Brother Bear 1 & 2
Brother Bear (April 19/11)
The 44th Disney animated movie, Brother Bear follows Inuit hunter Kenai (Joaquin Phoenix) as he's magically transformed into a bear by the spirit of his dead brother - with the film subsequently detailing Kenai's adventures alongside several other woodland creatures (including Rick Moranis' Rutt and Dave Thomas' Tuke). There's little doubt that Brother Bear suffers from as underwhelming a first act as one could envision, as filmmakers Aaron Blaise and Robert Walker place a pervasive emphasis on the less-than-enthralling exploits of Kenai and his human brethren (eg Kenai attends a spiritual ceremony). It's not until the protagonist becomes a bear that Brother Bear starts to improve, with the colorful assortment of supporting characters playing an instrumental role in perpetuating the movie's affable atmosphere. The episodic narrative does, however, ensure that the film is often just as dull as it is engaging, as many of the individual segments within the proceedings are simply not as engrossing as Blaise and Walker clearly want them to be - with the uneven vibe compounded by an overuse of songs by co-composer Phil Collins (eg there are only so many musical montages one can comfortably take). The end result is a watchable yet forgettable animated endeavor that's clearly been geared towards small children, which cements the movie's place as one of the more disposable entries within Disney's body of work.
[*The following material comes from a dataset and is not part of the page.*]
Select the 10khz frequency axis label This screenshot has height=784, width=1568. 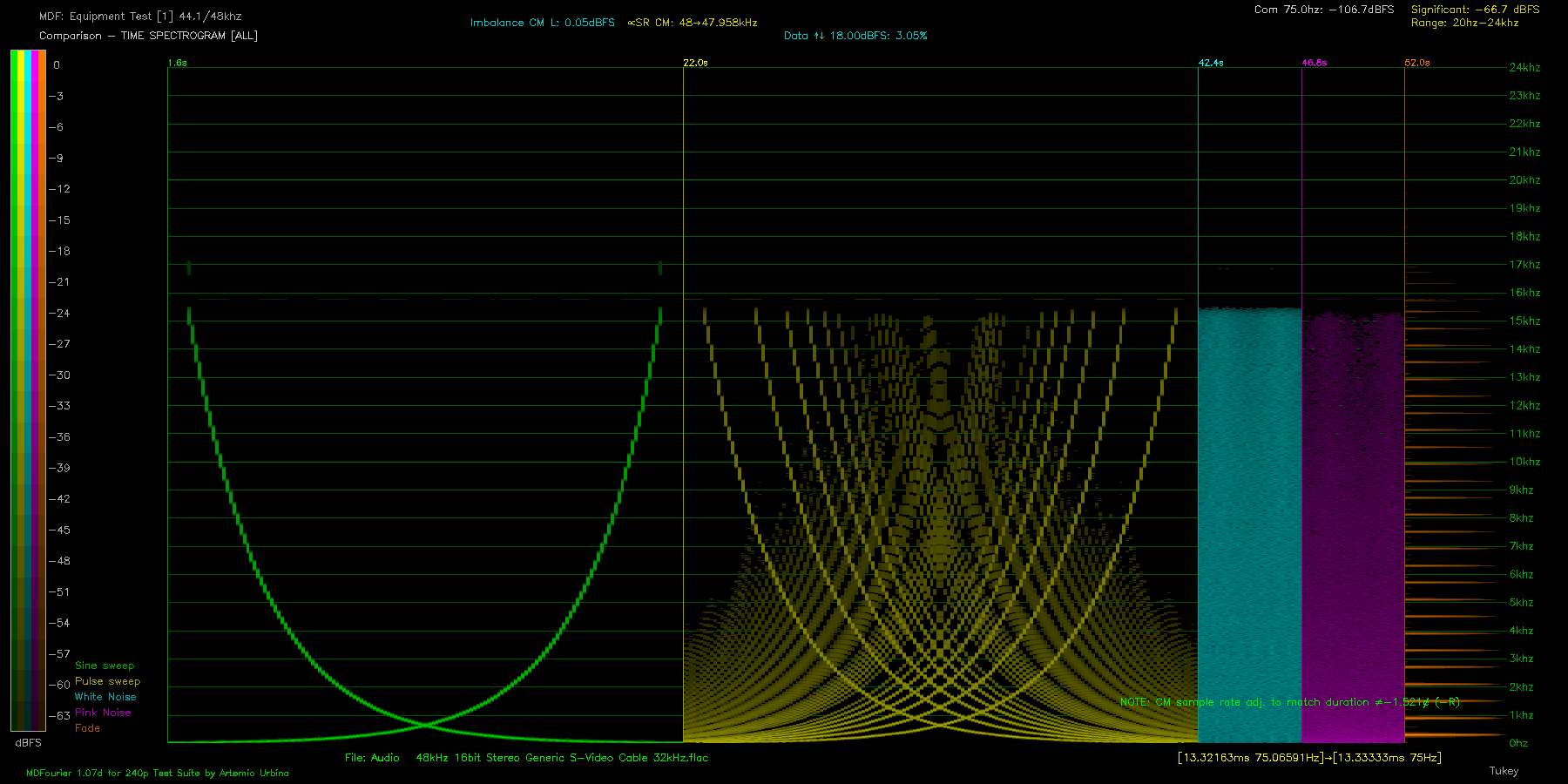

Brother Bear 2 (April 22/11)
As Brother Bear 2 opens, Kenai (Patrick Dempsey) is enjoying his new life in the forest as a full-fledged bear - with his days apparently spent frolicking and having fun with his surrogate brother, Koda (Jeremy Suarez). Problems ensue as a former love interest (Mandy Moore's Nita) tracks Kenai down and explains that she can't get married until the two of them destroy a pendant that he gave her when they were kids. Kenai and Nita subsequently embark on a journey to a special place where the pendant is to be melted down, with the growing bond between the pair leaving Koda confused and hurt. There's little doubt that Brother Bear 2, for the most part, comes off as an affable yet entirely needless piece of work, as filmmaker Ben Gluck, working from Rich Burns' script, is generally unable to wholeheartedly capture and sustain the viewer's interest - with the ongoing emphasis on stand-alone segments (eg the central trio run afoul of several violent raccoons) ensuring that the movie is only sporadically engaging. The pervasive lack of momentum is exacerbated by Burn's reliance on elements of a decidedly familiar nature (eg Koda's jealousy over Kenai and Nita's bond), with the film's one saving grace the continued appearances by the irreverent moose characters from the original (Rick Moranis' Rutt and Dave Thomas' Tuke) - which cements Brother Bear 2's place as a passable sequel that won't exactly bore adults but has clearly been designed to appeal primarily to younger viewers.